Documents reveal Fed failed to read the coming mortgage finance bust
13 January 2012
Ben Bernanke presided over his first meeting as Federal Reserve chairman in March 2006. He believed at the time that the US economy could make a "soft landing" from falling home prices, however three months into his job Bernanke had realised that he and others had grossly underestimated the risk housing posed to the economy.
Newly released transcripts of Fed meetings in Bernanke's first year as chairman bring out that, among Fed officials, he often expressed the gravest concern about housing, yet no official, the transcripts reveal had an idea of the extent of the damage a housing bubble would cause.
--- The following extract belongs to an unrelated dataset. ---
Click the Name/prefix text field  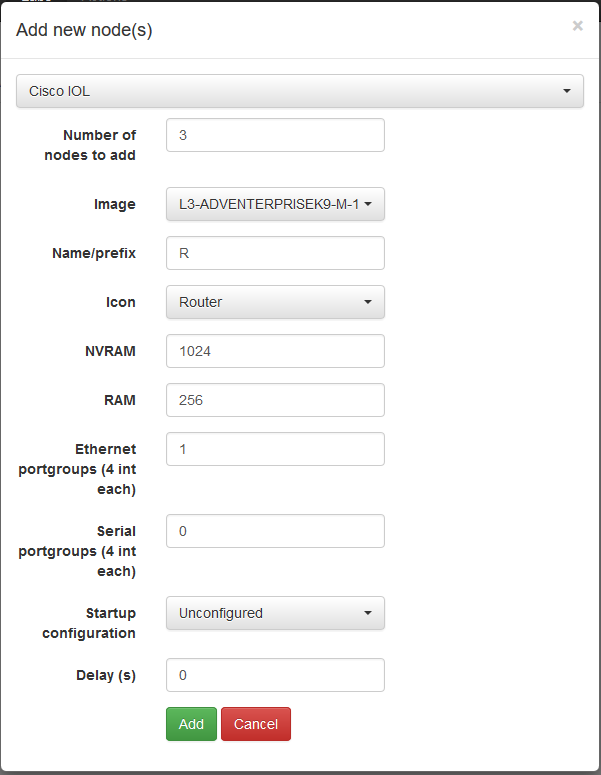click(x=275, y=253)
The housing market that collapsed a year later helped send the nation into its worst recession since the Great Depression.
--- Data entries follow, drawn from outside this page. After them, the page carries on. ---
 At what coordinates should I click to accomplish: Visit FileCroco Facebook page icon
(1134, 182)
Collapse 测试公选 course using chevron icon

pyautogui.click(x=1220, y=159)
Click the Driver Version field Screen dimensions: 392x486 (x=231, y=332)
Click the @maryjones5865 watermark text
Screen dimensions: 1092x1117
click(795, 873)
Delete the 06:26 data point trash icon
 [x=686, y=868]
In fact, treasury secretary Timothy Geithner, who was a Fed official then, had confidently asserted in September 2006 that "collateral damage" from housing could be avoided.
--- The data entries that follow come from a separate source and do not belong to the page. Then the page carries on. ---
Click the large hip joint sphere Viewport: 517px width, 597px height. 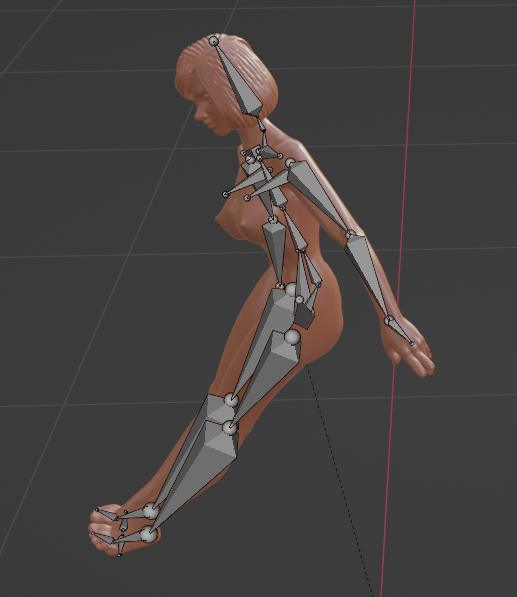pyautogui.click(x=292, y=337)
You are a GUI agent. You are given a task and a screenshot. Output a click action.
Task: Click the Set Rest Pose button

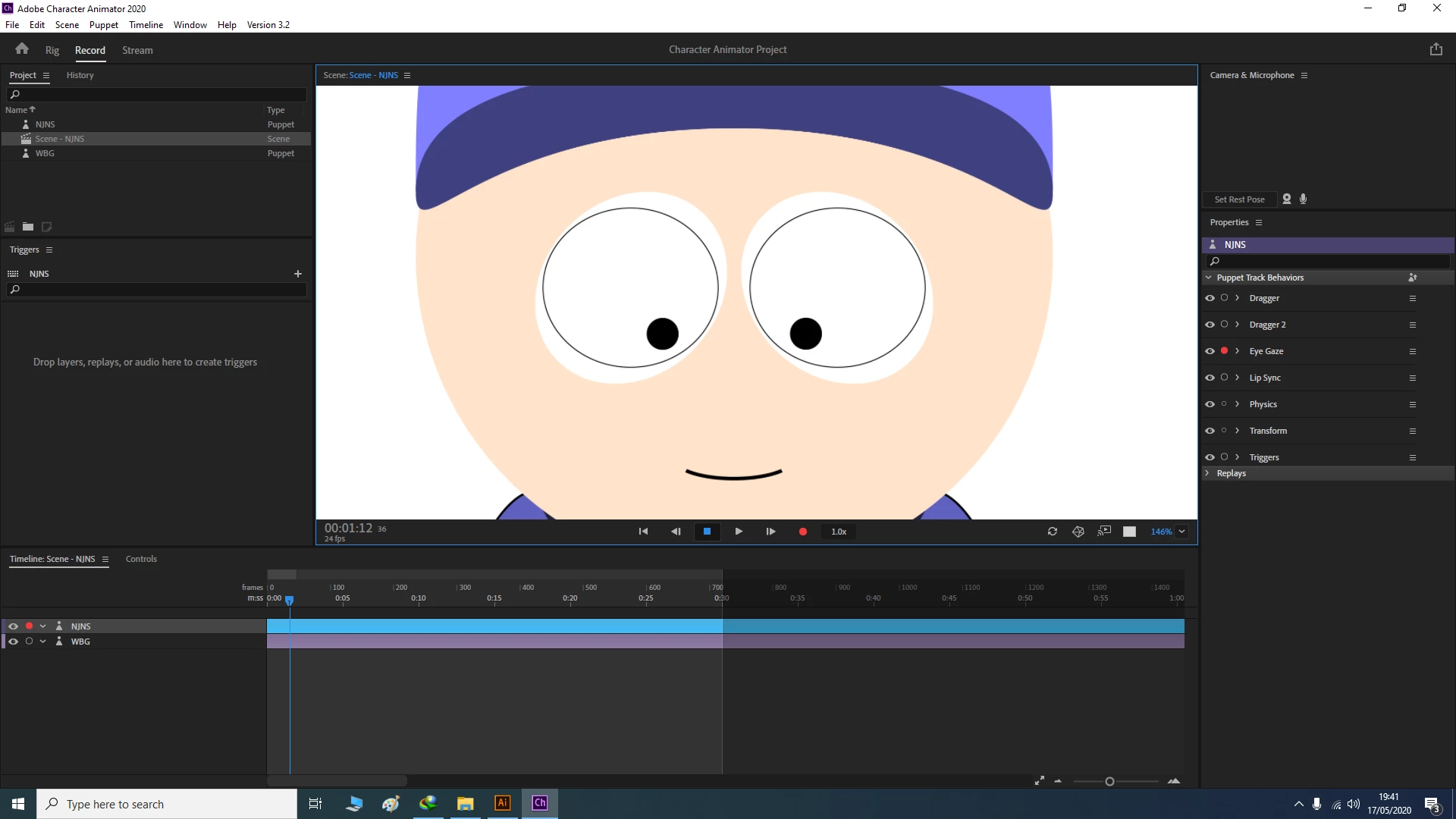1239,199
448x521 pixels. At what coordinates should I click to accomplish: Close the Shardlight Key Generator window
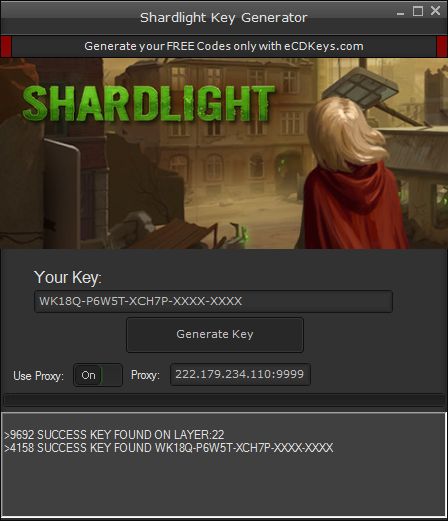click(x=435, y=11)
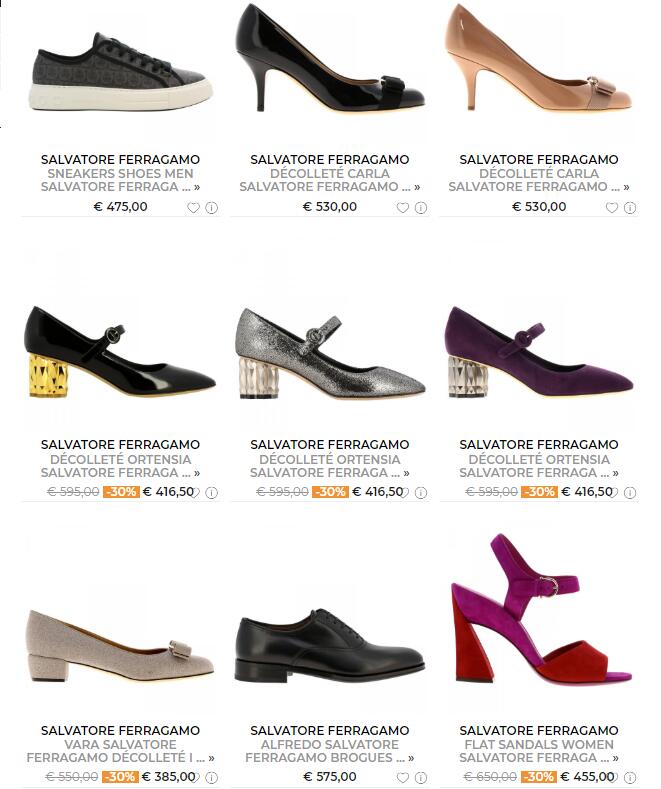Open info icon for the black Décolleté Carla

pyautogui.click(x=421, y=207)
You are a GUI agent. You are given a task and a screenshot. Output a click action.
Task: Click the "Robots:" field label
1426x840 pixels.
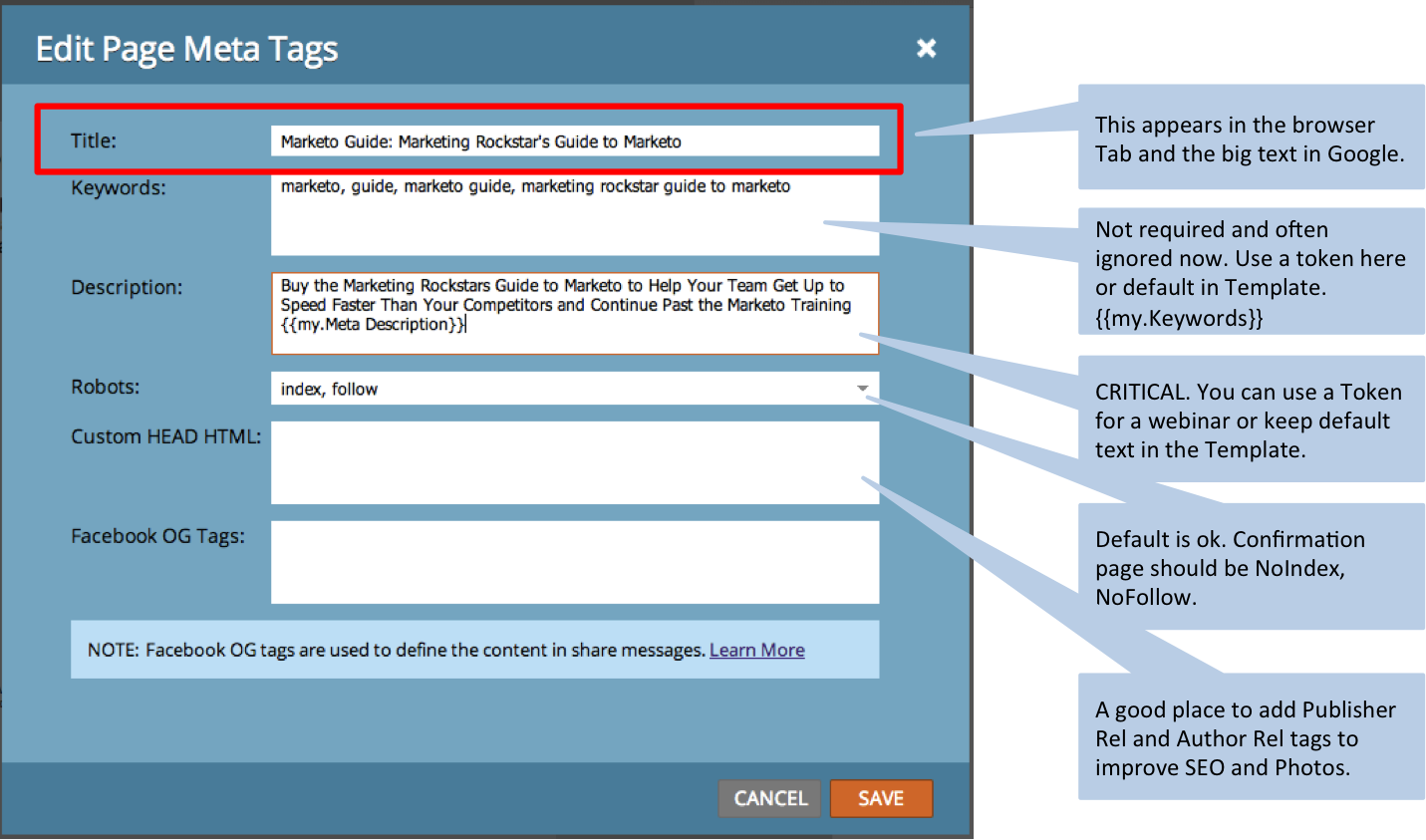[105, 387]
The transcripts released yesterday cover the eight meetings of the central bank's chief policy-making body, the Federal Open Market Committee (FOMC), during 2006. That committee included the last meeting of Federal Reserve chairman Alan Greenspan in January in the year and Bernanke's first meeting in March following his taking over as chairman from Greenspan.
The Fed releases minutes of the FOMC discussions three weeks after the meetings but full transcripts are released only after five years.
The transcripts for 2006 reveal that Bernanke had not expressed concern over the cooling off of the housing market following a boom that had pushed sales and home prices to record levels.